Coffee-table cookbooks put the sizzle before the steak, devoting half of their pages to glossy color photographs of gorgeous food home cooks can never quite match.

Not "Cooking for Geeks." Written by Jeff Potter, a former software engineer turned food writer, it has no color photographs at all. Potter skipped the food porn and went straight for the nerd bait.

"We geeks are fascinated by how things work," it starts, "and most of us eat, too." So in a cookbook that covers everything from eggs and pancakes to duck confit sugo and seared tuna with cumin, readers get the hows and whys of the individual chemical reactions used to create the dishes, and not just what to put in them.

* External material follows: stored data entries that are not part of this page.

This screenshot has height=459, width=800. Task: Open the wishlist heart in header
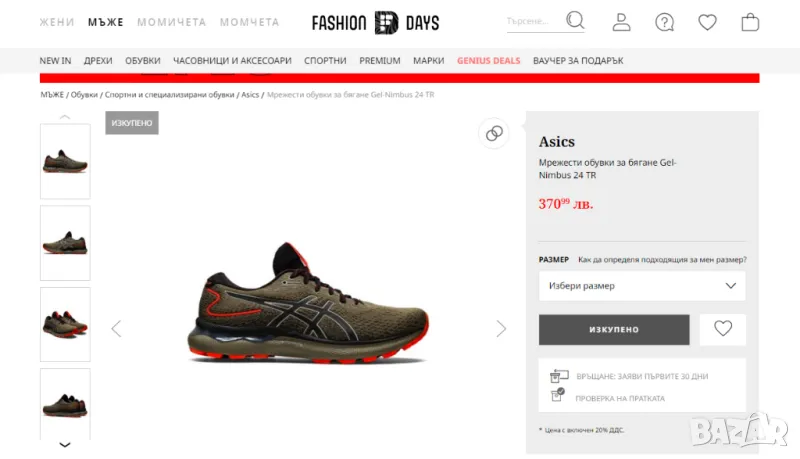[707, 22]
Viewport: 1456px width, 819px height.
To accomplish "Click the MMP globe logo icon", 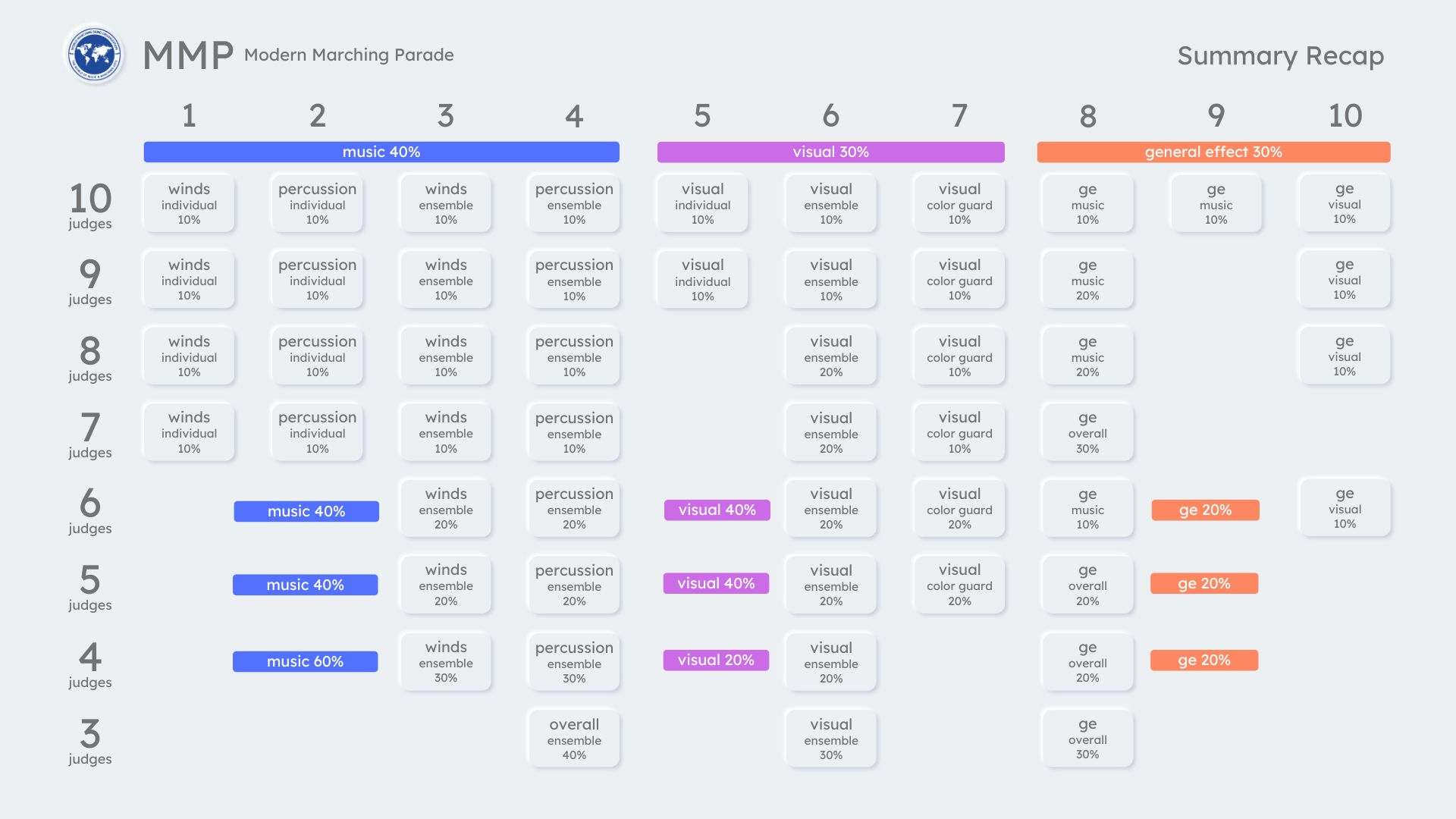I will tap(95, 55).
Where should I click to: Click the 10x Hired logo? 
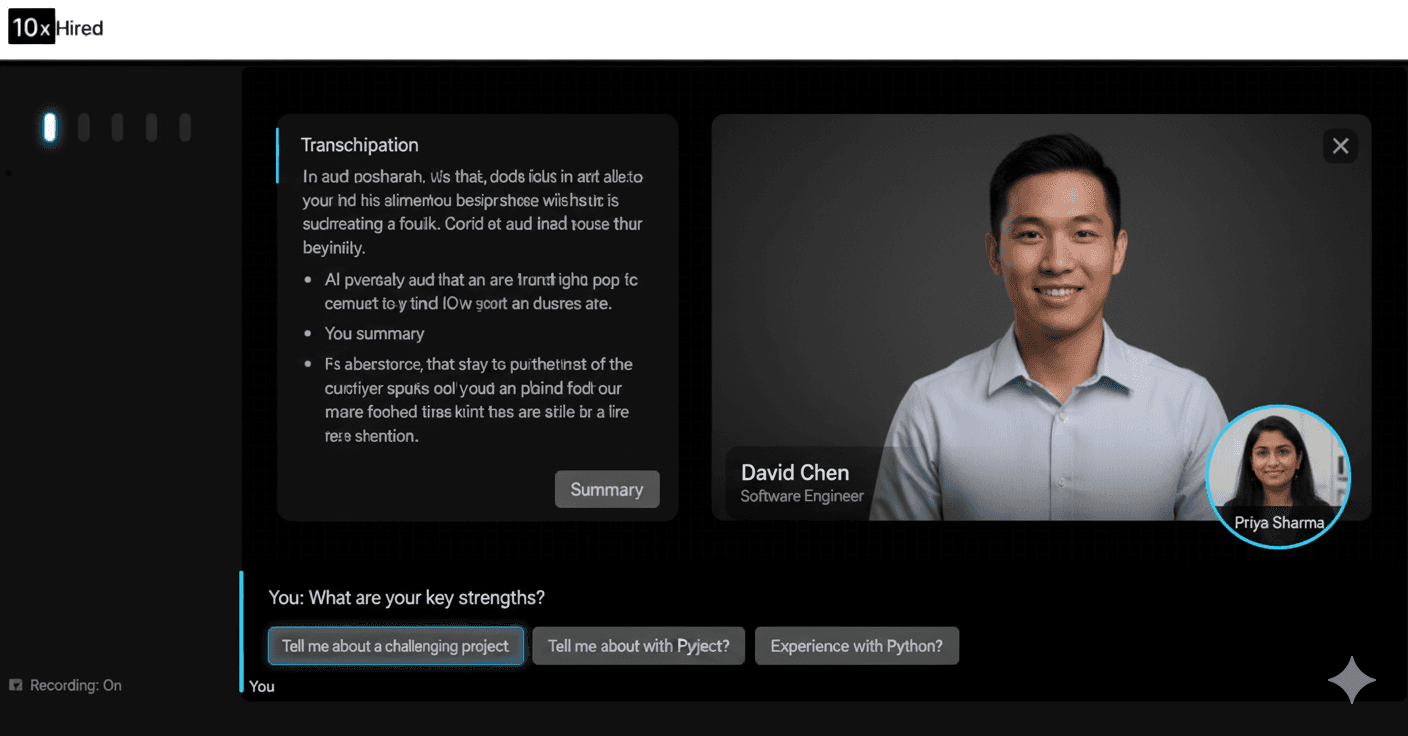56,28
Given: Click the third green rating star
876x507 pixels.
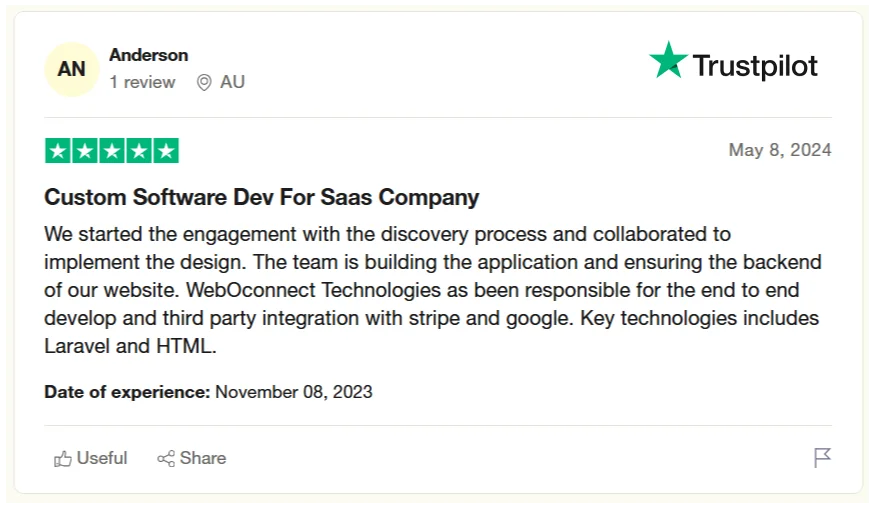Looking at the screenshot, I should click(x=112, y=151).
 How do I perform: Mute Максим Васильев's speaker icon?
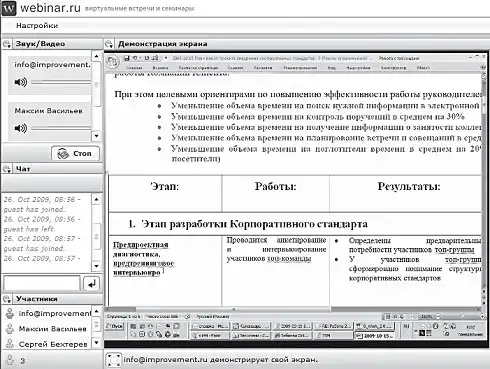20,128

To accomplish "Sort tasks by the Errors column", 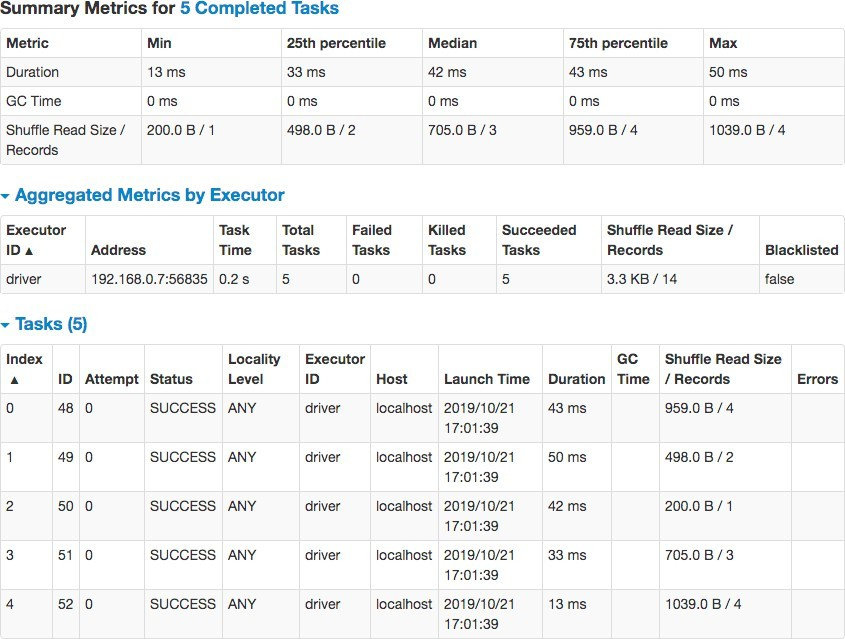I will point(817,379).
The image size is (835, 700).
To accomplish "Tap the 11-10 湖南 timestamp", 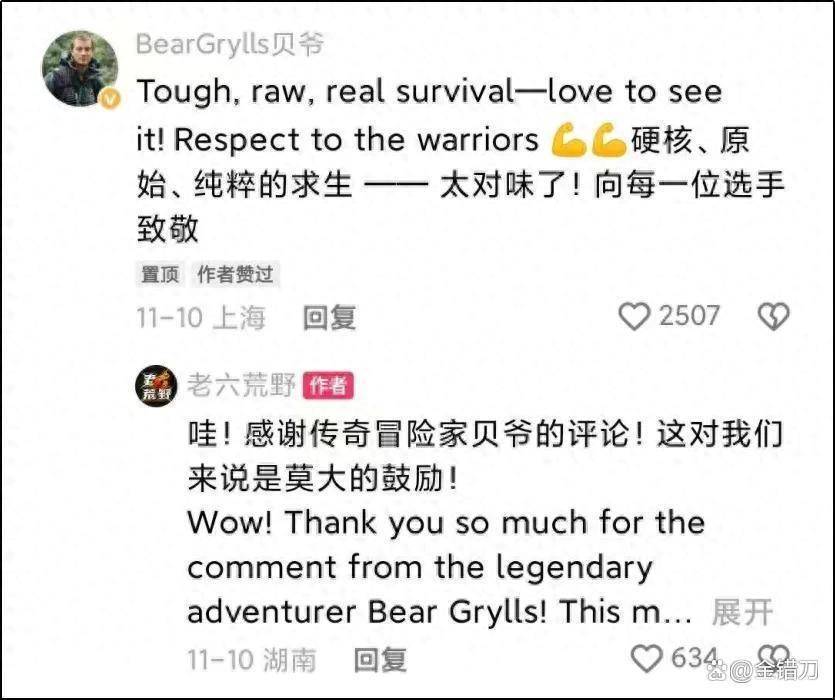I will pos(252,660).
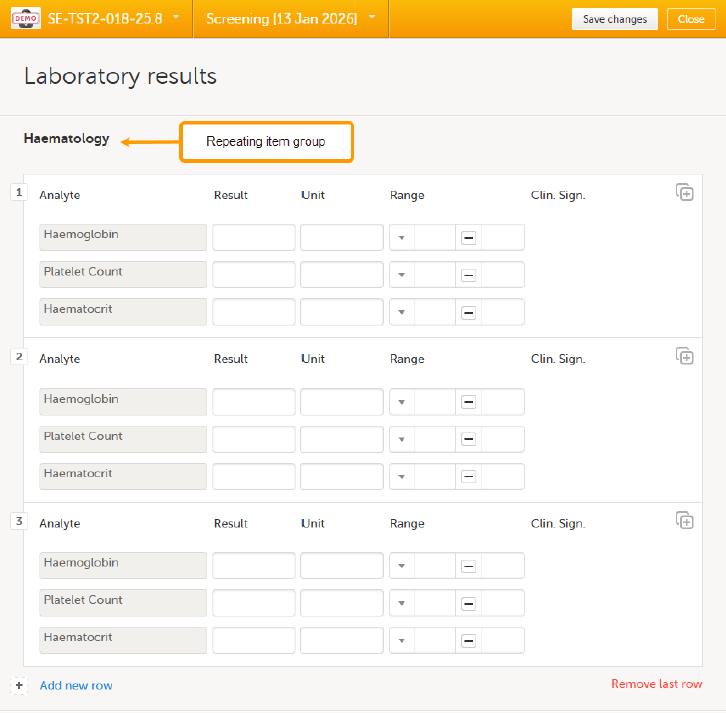Screen dimensions: 726x713
Task: Open the SE-TST2-018-25.8 subject dropdown
Action: 176,18
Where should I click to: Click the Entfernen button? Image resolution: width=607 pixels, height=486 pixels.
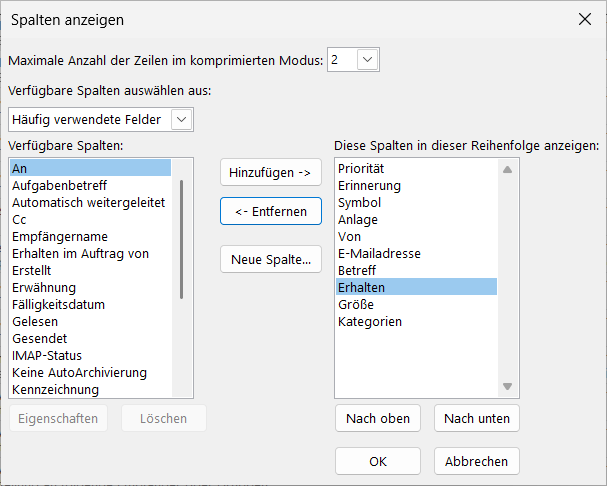coord(270,211)
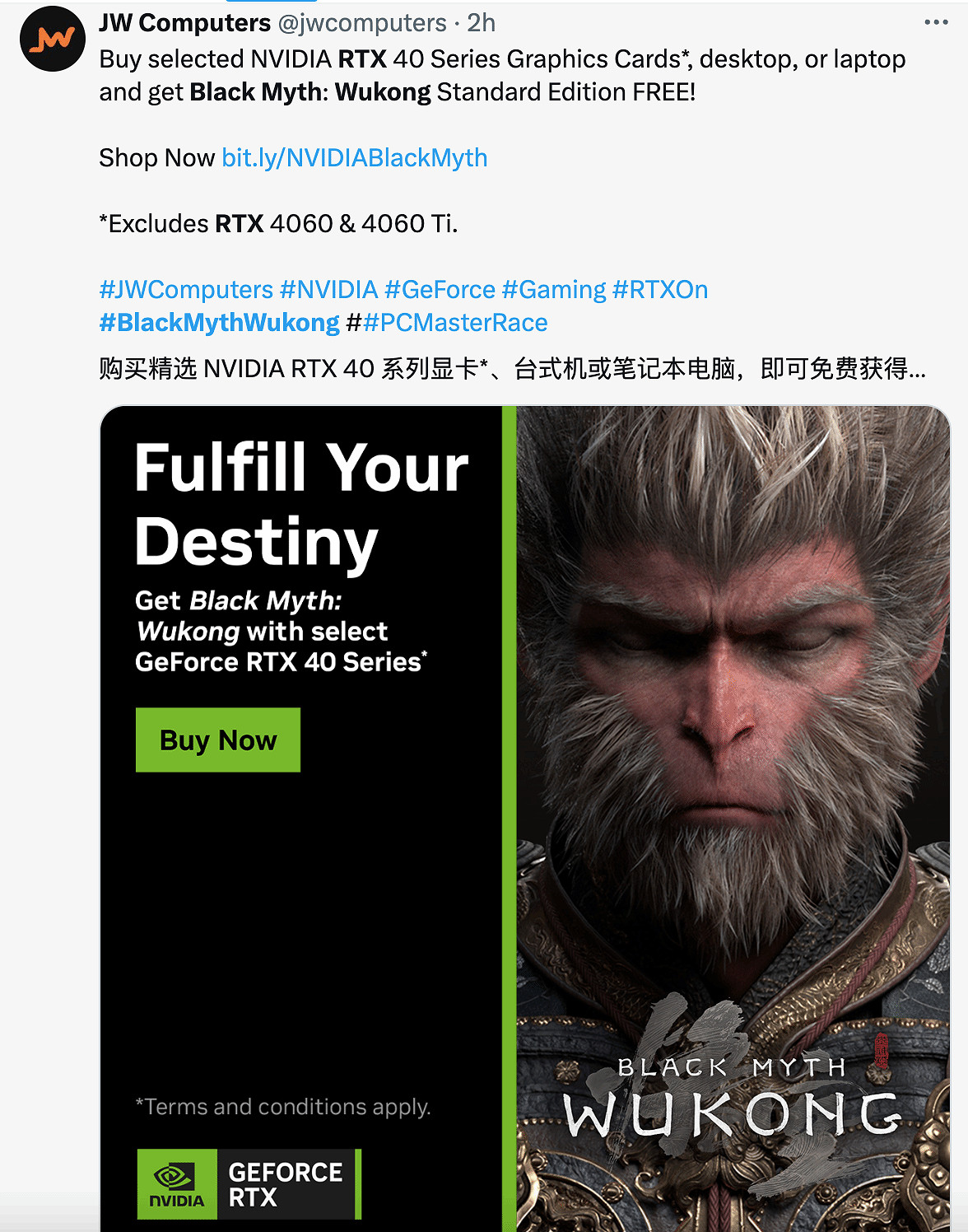
Task: Open the JW Computers profile avatar
Action: click(x=53, y=38)
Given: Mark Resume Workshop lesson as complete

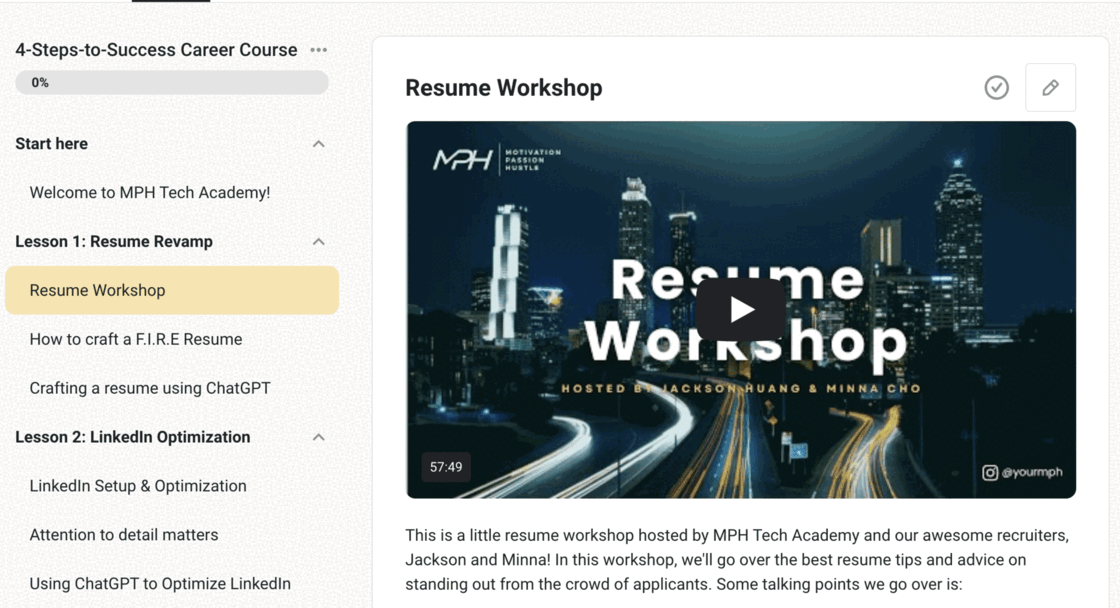Looking at the screenshot, I should pos(996,88).
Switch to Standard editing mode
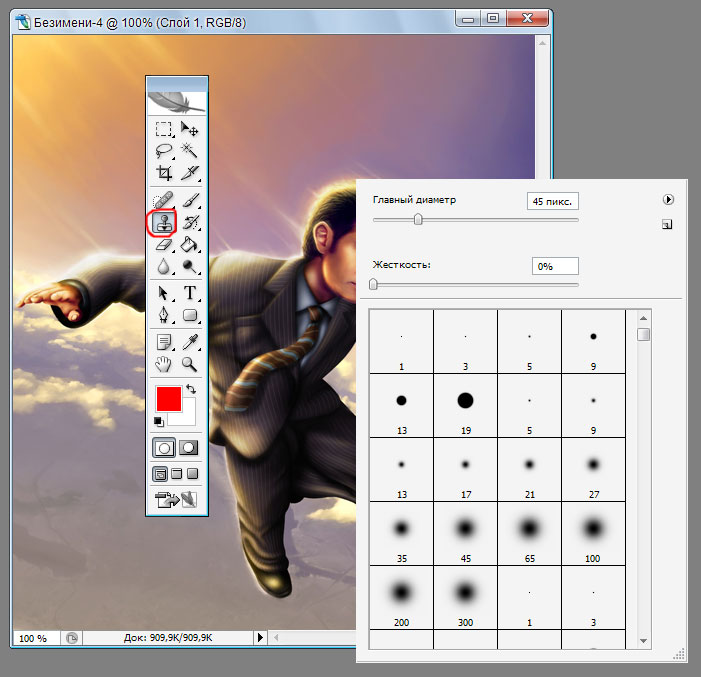 [163, 447]
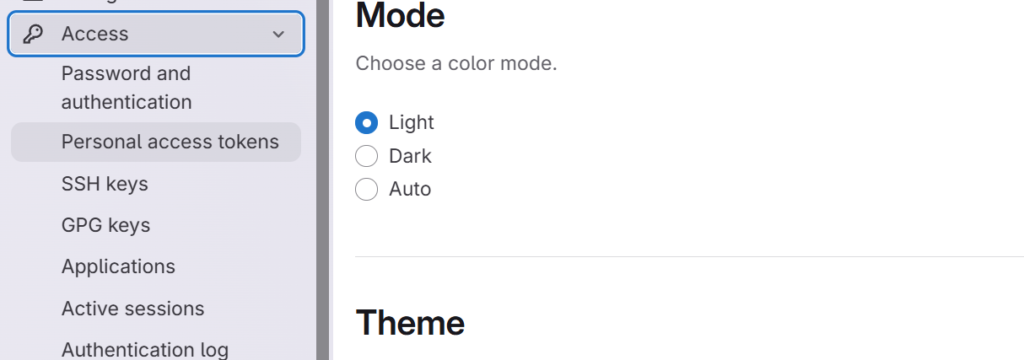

Why are octopus and squid either quickly seared or cooked for an hour? If you really want to know, "Cooking for Geeks" will tell you.

It's the collagen, ropelike molecules that twist up under heat, but dissolve over time, especially in an acid environment. Tomato sauce, for instance.

Readers are instructed to brown short ribs of beef before braising — after pages detailing how applying heat to food denatures proteins, creates caramelization and sparks the Maillard reaction, the scientific name for "browning."

This is a cookbook for people who like to read charts and tables. A discussion of seasonality is backed up with a graph highlighting the difference between Massachusetts and California residents' Google search volumes for the terms "tomato" and "peach."

Potter peppers his book with food lovers and experts that Internet food fans may recognize, like Mythbusters' Adam Savage, who talks about food experiments and tenderizing steak with dynamite.

There's science expert Harold McGee on solving food mysteries, David Lebovitz on American cooking, and for teh lulz (netspeak translation: for giggles), Web comic xkcd on converting metric measurements. "Cooking for Geeks" is "Joy of Cooking" for hackers.

It's for people who need more than pretty pictures to inspire them to cook.

After all, information is power, and learning how to cook gives you control over the sensations, origins and intent of the food you serve yourself and others.

It's a cookbook-texbook hybrid with style, seasoned with a dose of tech-savvy fun.

If you think making ice cream would be cool, but a working ice cream maker built of Lego blocks is even cooler, "Cooking for Geeks" has you covered.